1. A wellbore control device comprising:
a housing which defines a throughbore comprising an upper portion and a lower portion, the throughbore being configured to receive a tubular;
a first gate comprising a first hole arranged in a front part of the first gate and a first recess;
a second gate comprising a second hole arranged in a front part of the second gate and a second recess;
a first piston rod which is operably connected to the first gate; and
a second piston rod which is operably connected to the second gate;
wherein,
the first gate and the second gate are each supported by the housing and are configured to be movable transverse to the throughbore between an open position and a closed position so that, in the open position, the first hole and the second hole are aligned with the throughbore, and, in the closed position, the first gate and the second gate split the upper portion of the throughbore completely from the lower portion of the throughbore,
the first recess of the first gate is configured to receive the front part of the second gate,
the second recess of the second gate is configured to receive the front part of the first gate,
the first gate further comprises a front wall,
the second gate further comprises a front wall, and
the front wall of the first gate and the front wall of the second gate each follow a curved path in a plane which is perpendicular to an axis extending longitudinally through the throughbore.
2. The wellbore control device as recited in claim 1, wherein, in the closed position, at least a part of at least one of the first hole and the second holes is aligned with the throughbore.
3. The wellbore control device as recited in claim 1, wherein the first piston rod and the second piston rod are arranged along a common axis.
4. The wellbore control device as recited in claim 1, wherein at least one of the first hole and the second hole has a frustoconical shape or comprises a frustoconical portion.
6. The wellbore control device as recited in claim 5, wherein,
the first gate further comprises a front wall,
the second gate further comprises a front wall, and
the front wall of the first gate and the front wall of the second gate each follow a curved path in a plane which is perpendicular to an axis extending longitudinally through the throughbore.
7. The wellbore control device as recited in claim 5, wherein the first piston rod and the second piston rod are arranged along a common axis.
8. The wellbore control device as recited in claim 5, wherein at least one of the first hole and the second hole has a frustoconical shape or comprises a frustoconical portion.

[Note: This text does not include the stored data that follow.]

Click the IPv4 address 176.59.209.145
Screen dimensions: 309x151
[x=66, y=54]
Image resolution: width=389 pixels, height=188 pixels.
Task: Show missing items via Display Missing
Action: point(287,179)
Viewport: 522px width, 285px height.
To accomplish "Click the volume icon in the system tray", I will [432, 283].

This application is a U.S. National Phase application under 35 U.S.C. § 371 of International Application No. PCT/N02017/050241, filed on Sep. 22, 2017 and which claims benefit to Great Britain Patent Application No. 1616259.6, filed on Sep. 26, 2016 and to Great Britain Patent Application No. 1616264.6 filed on Sep. 26, 2016. The International Application was published in English on Mar. 29, 2018 as WO 2018/056836 A2 under PCT Article 21(2).

The present invention relates to wellbore control devices, and more particularly to blow out preventers and related systems for closing a petroleum well also in the presence of tools or conduits, such as a drill string, in the wellbore.

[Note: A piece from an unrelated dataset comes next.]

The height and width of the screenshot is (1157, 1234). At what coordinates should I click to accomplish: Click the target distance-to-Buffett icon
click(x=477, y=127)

In the oil and gas industry, production or exploration wells are typically provided with one or more cutting devices or well bore control devices, such as a blow out preventer or riser control device, for sealing the well bore in the event of an emergency in order to protect personnel and the environment. Conventional wellbore control devices have cutting rams mounted perpendicular to a vertical throughbore. The rams can be activated to sever a tubular, such as a drill string, or other items (e.g., a wireline, coiled tubing string, etc.) disposed in the well and seal the well. The cutting rams move through a horizontal plane and are often driven by in-line piston hydraulic actuators.

Documents which can be useful for understanding the background include US 2016/0108694, U.S. Pat. Nos. 8,353,338, 4,969,390, 2,632,425, 3,050,943, 3,242,826, 3,918,478, 3,941,141, 4,188,860, 4,290,577, 4,305,565, 4,519,571, 4,601,232, 4,840,346, 4,969,627, 5,025,708, and 5,056,418.

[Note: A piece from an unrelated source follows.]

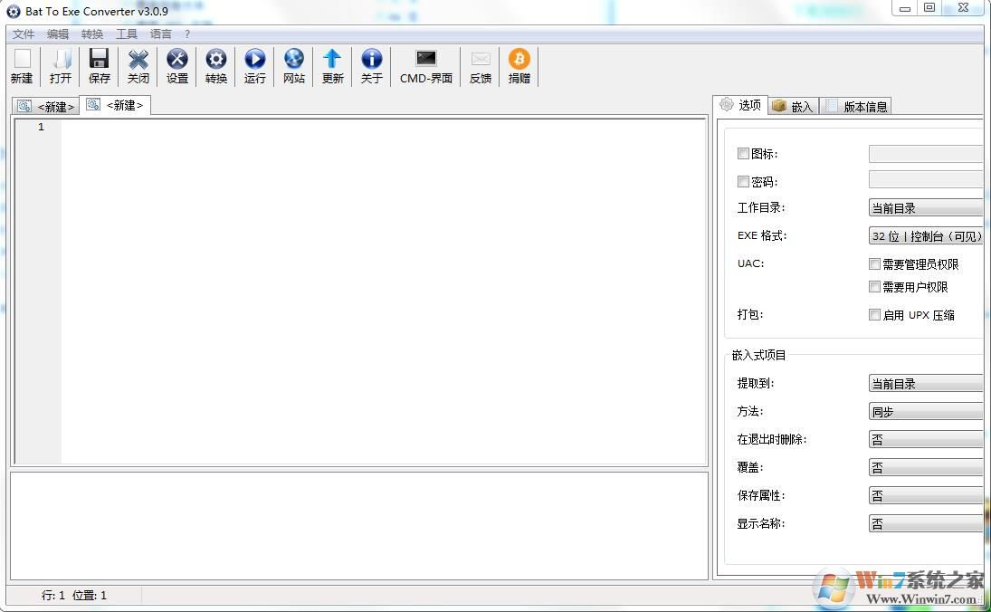The width and height of the screenshot is (991, 612).
Task: Select the 运行 (Run) toolbar icon
Action: [x=254, y=65]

Such well bore control devices must withstand extreme conditions, such as high pressures and temperatures, fluids with corrosive properties, particles, contamination and debris flowing into or out of the well, etc. during use. At the same time, being safety-critical equipment, their operational reliability is of critical importance. These, and other, aspects set stringent requirements and demands for the design of such devices. In order that the well can be closed and sealed in an emergency, the wellbore control device must be able to cut anything present in the wellbore, which can, for example, be a drilling tubular, casing, or tools for well intervention. Effective sealing is moreover required against what may be very high wellhead pressures. Since complicated handling and installation procedures may be required to install or retrieve such devices, particularly when used with offshore wells, it is further desirable that the device be as compact and lightweight as possible.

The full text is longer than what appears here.